- Records provided -
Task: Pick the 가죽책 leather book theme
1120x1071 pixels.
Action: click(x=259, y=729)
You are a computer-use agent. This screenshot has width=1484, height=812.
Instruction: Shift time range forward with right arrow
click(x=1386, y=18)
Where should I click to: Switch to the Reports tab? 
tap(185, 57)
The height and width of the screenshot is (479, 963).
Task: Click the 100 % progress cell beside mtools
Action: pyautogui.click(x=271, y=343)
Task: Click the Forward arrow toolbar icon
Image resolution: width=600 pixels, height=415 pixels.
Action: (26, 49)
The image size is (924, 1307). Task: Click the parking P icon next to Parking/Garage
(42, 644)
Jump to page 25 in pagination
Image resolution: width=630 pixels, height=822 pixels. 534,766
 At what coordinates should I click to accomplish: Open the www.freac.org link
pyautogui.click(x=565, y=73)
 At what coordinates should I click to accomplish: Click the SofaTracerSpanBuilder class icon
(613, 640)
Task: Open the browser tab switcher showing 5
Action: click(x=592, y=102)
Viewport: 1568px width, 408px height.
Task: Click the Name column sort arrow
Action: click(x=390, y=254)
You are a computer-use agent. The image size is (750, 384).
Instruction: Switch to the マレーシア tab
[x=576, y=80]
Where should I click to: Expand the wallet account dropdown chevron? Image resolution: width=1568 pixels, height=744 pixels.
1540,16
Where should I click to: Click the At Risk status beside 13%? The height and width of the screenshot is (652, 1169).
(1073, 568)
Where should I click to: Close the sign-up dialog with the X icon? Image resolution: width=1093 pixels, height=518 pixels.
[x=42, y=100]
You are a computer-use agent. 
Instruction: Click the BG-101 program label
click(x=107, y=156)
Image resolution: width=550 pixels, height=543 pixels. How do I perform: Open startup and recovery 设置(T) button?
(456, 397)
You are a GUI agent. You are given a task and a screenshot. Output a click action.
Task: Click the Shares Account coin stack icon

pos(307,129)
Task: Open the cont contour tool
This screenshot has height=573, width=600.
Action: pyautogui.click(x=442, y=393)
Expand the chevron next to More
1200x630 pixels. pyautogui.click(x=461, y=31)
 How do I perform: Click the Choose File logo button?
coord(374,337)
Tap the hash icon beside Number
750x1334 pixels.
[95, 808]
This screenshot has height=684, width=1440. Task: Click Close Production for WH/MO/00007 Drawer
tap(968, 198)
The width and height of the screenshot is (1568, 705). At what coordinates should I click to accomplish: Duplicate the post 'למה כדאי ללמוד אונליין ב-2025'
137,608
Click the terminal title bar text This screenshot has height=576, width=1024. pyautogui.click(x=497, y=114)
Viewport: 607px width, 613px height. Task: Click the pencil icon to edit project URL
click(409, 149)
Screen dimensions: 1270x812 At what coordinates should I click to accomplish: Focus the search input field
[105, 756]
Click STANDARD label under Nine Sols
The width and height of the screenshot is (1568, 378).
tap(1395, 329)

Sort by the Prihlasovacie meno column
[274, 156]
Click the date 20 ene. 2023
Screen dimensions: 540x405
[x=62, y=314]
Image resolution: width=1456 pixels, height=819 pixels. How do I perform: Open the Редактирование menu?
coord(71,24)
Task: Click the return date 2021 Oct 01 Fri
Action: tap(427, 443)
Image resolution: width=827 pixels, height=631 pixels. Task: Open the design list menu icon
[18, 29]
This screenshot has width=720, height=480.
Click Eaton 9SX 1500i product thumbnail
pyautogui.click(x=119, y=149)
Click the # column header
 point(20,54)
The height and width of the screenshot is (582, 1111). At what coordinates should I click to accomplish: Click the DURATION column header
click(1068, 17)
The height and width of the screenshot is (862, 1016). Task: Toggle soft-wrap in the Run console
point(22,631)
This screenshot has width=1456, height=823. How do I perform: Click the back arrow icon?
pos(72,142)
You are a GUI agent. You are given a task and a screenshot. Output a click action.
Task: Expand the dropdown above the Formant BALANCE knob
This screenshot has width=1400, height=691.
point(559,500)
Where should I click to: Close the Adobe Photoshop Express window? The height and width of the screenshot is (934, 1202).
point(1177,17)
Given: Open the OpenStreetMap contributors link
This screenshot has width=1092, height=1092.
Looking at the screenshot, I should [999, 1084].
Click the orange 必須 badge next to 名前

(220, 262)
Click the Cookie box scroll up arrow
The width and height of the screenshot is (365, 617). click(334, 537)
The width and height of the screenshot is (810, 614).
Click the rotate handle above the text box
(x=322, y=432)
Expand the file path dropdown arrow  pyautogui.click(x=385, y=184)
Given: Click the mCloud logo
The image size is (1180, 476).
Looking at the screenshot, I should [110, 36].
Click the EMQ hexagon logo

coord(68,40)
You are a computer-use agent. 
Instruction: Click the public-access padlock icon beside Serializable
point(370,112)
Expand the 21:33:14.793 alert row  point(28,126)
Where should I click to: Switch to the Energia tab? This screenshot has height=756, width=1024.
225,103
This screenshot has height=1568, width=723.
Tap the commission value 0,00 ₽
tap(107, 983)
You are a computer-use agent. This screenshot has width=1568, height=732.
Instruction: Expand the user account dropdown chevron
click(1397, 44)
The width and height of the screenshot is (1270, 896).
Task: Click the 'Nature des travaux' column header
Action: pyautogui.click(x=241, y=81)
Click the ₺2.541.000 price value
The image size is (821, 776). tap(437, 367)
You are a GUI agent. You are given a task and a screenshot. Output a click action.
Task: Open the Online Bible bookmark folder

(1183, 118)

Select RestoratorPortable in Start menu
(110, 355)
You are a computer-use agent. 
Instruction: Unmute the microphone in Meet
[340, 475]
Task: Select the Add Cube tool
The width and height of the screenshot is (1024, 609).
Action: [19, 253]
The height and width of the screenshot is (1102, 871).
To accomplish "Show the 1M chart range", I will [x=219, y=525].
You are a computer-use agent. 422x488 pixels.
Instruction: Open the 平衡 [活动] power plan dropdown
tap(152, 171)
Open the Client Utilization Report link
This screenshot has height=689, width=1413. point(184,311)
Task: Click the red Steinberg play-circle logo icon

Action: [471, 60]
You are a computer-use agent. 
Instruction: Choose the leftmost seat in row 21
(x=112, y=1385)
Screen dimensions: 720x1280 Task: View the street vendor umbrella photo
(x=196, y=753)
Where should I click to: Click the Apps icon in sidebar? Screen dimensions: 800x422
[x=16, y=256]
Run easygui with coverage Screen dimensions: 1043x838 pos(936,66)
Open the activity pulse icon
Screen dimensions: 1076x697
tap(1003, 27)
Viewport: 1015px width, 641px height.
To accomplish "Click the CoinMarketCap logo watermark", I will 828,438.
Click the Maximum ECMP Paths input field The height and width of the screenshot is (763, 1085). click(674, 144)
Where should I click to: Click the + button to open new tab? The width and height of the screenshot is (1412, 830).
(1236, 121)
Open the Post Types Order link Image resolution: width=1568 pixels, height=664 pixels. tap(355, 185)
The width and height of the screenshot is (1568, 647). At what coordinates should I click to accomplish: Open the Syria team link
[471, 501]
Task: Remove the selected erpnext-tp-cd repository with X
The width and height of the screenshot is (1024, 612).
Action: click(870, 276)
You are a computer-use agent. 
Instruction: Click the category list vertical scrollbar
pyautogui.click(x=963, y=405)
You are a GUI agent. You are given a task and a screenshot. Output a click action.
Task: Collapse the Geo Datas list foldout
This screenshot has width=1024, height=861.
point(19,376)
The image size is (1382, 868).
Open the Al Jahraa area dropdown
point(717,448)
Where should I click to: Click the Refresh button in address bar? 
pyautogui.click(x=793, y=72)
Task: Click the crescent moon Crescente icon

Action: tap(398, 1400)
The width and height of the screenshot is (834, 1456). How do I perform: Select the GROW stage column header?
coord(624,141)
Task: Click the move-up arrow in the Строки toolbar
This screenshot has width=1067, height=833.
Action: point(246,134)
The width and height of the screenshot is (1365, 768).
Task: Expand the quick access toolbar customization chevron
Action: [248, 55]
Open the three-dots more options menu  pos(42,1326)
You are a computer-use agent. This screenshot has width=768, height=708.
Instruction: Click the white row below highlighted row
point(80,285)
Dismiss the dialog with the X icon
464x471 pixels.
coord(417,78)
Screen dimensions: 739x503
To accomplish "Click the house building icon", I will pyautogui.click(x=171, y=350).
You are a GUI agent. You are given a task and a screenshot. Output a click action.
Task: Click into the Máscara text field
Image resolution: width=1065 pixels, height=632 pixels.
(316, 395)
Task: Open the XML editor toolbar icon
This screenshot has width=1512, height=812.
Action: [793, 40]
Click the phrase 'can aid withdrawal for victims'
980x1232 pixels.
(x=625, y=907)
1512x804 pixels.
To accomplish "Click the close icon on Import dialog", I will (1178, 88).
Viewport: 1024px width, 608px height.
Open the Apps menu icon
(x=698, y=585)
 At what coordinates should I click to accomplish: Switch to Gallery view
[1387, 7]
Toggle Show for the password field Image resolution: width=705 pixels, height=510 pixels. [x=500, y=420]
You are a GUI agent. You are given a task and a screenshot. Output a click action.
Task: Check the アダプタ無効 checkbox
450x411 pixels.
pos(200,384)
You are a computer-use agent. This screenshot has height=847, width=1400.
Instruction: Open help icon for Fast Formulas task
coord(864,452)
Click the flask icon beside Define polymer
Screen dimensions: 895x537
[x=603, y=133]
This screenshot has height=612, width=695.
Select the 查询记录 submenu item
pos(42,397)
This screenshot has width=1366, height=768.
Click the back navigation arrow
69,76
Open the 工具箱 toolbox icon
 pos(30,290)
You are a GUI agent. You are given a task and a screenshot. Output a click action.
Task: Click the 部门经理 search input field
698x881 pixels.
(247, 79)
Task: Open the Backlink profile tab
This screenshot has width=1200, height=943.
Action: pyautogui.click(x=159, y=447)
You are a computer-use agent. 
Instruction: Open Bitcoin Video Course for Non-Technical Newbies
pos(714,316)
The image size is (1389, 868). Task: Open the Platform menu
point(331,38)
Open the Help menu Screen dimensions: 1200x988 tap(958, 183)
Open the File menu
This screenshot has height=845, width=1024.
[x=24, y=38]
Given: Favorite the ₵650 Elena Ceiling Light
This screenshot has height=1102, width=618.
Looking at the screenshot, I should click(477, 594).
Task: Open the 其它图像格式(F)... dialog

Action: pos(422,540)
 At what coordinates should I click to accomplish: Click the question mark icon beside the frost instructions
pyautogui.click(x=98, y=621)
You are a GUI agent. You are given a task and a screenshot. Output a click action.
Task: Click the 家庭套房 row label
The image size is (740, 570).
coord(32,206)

- Instructions for the task -
Your reply should be nothing but the lines from the one containing "Task: Click the 家庭套房 row label" through the last line above, copied exactly; please include both ends.

- Task output -
Task: Click the 家庭套房 row label
The image size is (740, 570).
coord(32,206)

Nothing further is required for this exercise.